Ascension - Assomption
Au Grand Théâtre de Luxembourg, c’est devenu une tradition : l’année s’achève sur les fastes d’une comédie musicale aux nombreuses représentations. Une idée bienvenue pour clôturer l’année en une fête du spectacle (très) vivant.
Après « West Side Story », « Kiss me, Kate » ou encore « Mamma Mia », « Evita » est à l’affiche. Un « musical » qui, depuis presque quarante ans – il a été créé en juin 1978 à Londres – multiplie les succès, amplifiés en 1996 par un film avec Madonna et Antonio Banderas. Une de ses chansons l’a inscrit dans toutes les mémoires : « Don’t cry for me, Argentina ».
C’est cependant une comédie musicale un peu particulière dans la mesure où elle n’est pas, justement, une de ces comédies multipliant coups de théâtre, quiproquos et scènes de farce ainsi que des épisodes spectaculairement chorégraphiés, typiques du genre. Elle n’est pas non plus, comme « West Side Story », une tragédie aux antagonismes et dilemmes haletants. « Evita », c’est, en un long flash-back, l’histoire d’une petite jeune fille de province devenue l’incarnation d’un grand pays, l’Argentine, littéralement sanctifiée, objet de culte : « Santa Regina Evita ». Le livret est fait d’une succession de séquences qui permettent de suivre cette ascension, jusqu’à, pour poursuivre dans le registre religieux, l’assomption. La première partie du spectacle est comme une longue scène d’exposition, animée de quelques airs et pas de danse qui peu à peu suscitent de belles résonances chez le public. Le spectateur s’attache au personnage et à sa destinée, dans une adhésion qui culmine lors de la seconde partie de la représentation. La réalité humaine de la « femme providentielle » nous touche (sainte ou manipulatrice ?), sa vie scénique prend toute son ampleur.
Pareille existence est fascinante, mais pour contrecarrer cette fascination, Tim Rice et Andrew Lloyd Webber ont eu l’excellente idée d’imaginer un personnage inattendu, un personnage narrateur-commentateur – le Che ( !) - qui installe une distance bienvenue par rapport au processus hagiographique.
Mais ce qui réjouit le spectateur et le convainc, c’est le « spectacle » qu’on lui propose.

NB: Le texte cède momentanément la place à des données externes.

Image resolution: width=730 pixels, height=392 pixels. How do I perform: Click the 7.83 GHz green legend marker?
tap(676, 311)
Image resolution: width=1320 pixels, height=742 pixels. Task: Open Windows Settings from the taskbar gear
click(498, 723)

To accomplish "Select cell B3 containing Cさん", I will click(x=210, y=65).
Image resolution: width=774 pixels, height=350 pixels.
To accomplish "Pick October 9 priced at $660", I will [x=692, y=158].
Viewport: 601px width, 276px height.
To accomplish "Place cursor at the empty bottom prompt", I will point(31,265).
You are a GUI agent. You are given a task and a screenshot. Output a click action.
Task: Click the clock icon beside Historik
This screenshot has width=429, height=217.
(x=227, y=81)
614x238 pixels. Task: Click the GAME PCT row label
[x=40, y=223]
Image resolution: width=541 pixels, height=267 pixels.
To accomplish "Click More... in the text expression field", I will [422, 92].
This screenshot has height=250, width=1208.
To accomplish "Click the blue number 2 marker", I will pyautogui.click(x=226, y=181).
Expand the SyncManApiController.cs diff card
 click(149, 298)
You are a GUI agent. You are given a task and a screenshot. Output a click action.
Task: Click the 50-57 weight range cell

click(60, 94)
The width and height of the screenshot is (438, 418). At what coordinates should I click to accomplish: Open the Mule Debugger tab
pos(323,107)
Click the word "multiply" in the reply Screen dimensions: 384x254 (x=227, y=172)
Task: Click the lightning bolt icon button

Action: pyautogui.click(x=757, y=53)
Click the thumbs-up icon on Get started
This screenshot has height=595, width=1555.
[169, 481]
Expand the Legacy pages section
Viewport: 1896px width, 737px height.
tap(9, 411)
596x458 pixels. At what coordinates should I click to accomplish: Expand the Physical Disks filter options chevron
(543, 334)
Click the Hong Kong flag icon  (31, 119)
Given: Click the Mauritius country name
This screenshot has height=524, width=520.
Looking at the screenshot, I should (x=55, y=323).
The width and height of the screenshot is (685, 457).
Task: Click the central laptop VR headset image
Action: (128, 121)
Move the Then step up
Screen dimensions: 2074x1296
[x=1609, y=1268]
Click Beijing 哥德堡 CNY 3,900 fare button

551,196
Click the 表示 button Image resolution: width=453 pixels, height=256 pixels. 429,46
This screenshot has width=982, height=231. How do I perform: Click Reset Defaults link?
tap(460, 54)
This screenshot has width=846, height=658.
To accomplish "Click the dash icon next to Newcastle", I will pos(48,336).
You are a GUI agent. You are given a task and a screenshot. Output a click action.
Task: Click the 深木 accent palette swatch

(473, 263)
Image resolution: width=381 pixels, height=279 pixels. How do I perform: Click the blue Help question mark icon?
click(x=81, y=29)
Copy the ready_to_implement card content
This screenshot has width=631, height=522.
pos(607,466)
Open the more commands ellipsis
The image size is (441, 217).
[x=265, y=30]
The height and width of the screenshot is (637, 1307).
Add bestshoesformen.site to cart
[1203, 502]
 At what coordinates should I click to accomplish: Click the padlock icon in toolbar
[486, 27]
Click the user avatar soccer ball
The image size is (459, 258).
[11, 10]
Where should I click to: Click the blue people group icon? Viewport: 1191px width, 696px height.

Les habilleuses, les maquilleuses et les coiffeuses ne manquent pas de travail avec les changements-minute de vêtements et d’apparence, les décors bougent et se combinent comme les pièces d’un jeu de construction - manuellement, on est dans une production qui « tourne ». Des effets de lumière font vraiment « apparaître » sainte Evita. Les épisodes chorégraphiés sont les bienvenus, certes toujours un peu les mêmes d’un musical à l’autre, mais toujours séduisants dans leur emportement-emballement collectif.
A cause de son sujet, « Evita » est davantage « lyrique ». Tim Rice et Andrew Lloyd Webber ont trouvé la « bonne mesure » pour composer quelques chansons aux pouvoirs indélébiles (ah ! « don’t cry »). Des intermèdes orchestraux très habilement instrumentés ménagent de belles atmosphères. Bob Tomson et Bill Kenwright, les deux metteurs en scène, ont surtout veillé à installer des images scéniques significatives, des tableaux révélateurs des situations chantées.
Comme toujours, les jeunes danseurs-chanteurs ne ménagent pas leurs efforts – ils vont d’ailleurs, c’est la loi du genre, enchaîner quatorze représentations, et même deux fois deux représentations le même jour – pour donner belle vie à l’ensemble. Nous nous arrêterons un instant sur une petite fille, « recrutée locale », qui a si bien chanté son air de vénération à sainte Evita. Mais il convient de saluer plus particulièrement Gian Marco Schiaretti, le Che : quelle aisance, quelle présence dans le jeu et dans la voix. Quant à Madalena Alberto, elle impose son Evita, ses modulations vocales nuancées épousant subtilement les partitions de ses chansons et le sens de leurs paroles.